According to figures released this week, continuing to operate IR35 will incur administrative costs of £16m, while repealing it would hit the Exchequer to the tune of £550m per year.
The legislation, designed to prevent people from lowering their tax bill by not being directly employed, has been the source of various controversies in recent years.
There was public and political anger in 2012 after it was revealed 2,000 senior office holders of public bodies were revealed to be receiving payment off-payroll, while the BBC revealed later in the year that 148 of its 467 presenters were engaged in the same fashion.
The numbers were reached based on figures from 2010/11, when around 6,000 operated through a service company and were applying IR35.
The make-up of the cost of abolishing IR35 is split into two distinct portions: the direct cost and the behavioural cost.
The direct cost to the Exchequer – put at around £30m – is the difference between tax paid on salary taken from the company where IR35 applies and tax that would be payable if the individual adopted the most tax efficient remuneration strategy in the absence of IR35.
The second, behavioural, cost is further split into the behaviour of directors and the behaviour of employees. HMRC profiled current directors with both employment income and dividend income who extract 50% or more of their income as dividends. It assumed that 40% of them would change their behaviour in the absence of IR35, giving a population of approximately 220,000 directors.
For the employees, HMRC assumed that 4% of all current employees earning above £50,000 would incorporate in the absence of IR35, giving a population of approximately 55,000 individuals.
Based on those considerations, HMRC calculated some £115m would be at risk through directors and £405m would be lost through employees; a total of £520m.

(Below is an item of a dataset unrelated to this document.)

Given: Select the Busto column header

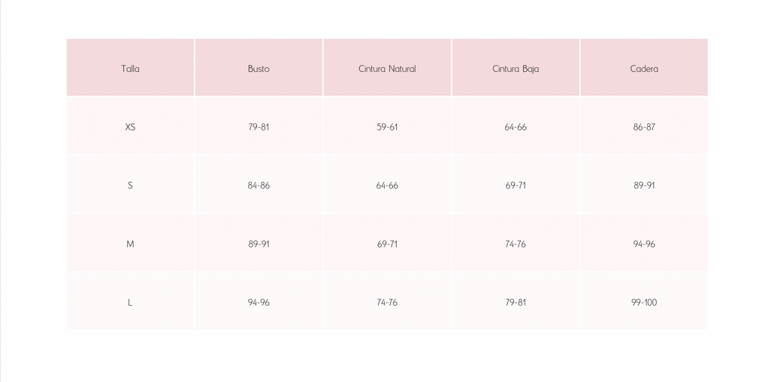Looking at the screenshot, I should coord(259,69).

Together, the direct and behavioural costs put £550m at risk if the rule were to be abolished.
For the administrative costs, HMRC claims the vast majority of the £16m – around £15.8m – is generated in understanding the IR35 legislation and ascertaining whether it applies, with the remainder incurred in working out the deemed payment.
“The government remains firmly of the view that the administrative burden of IR35 is proportionate when considered against the fiscal risk to the Exchequer of those incorporating to disguise employment income. HMRC has done significant work in recent years to improve the administration of IR35, in particular by working with stakeholders on the IR35 Forum,” HMRC said in the calculation document.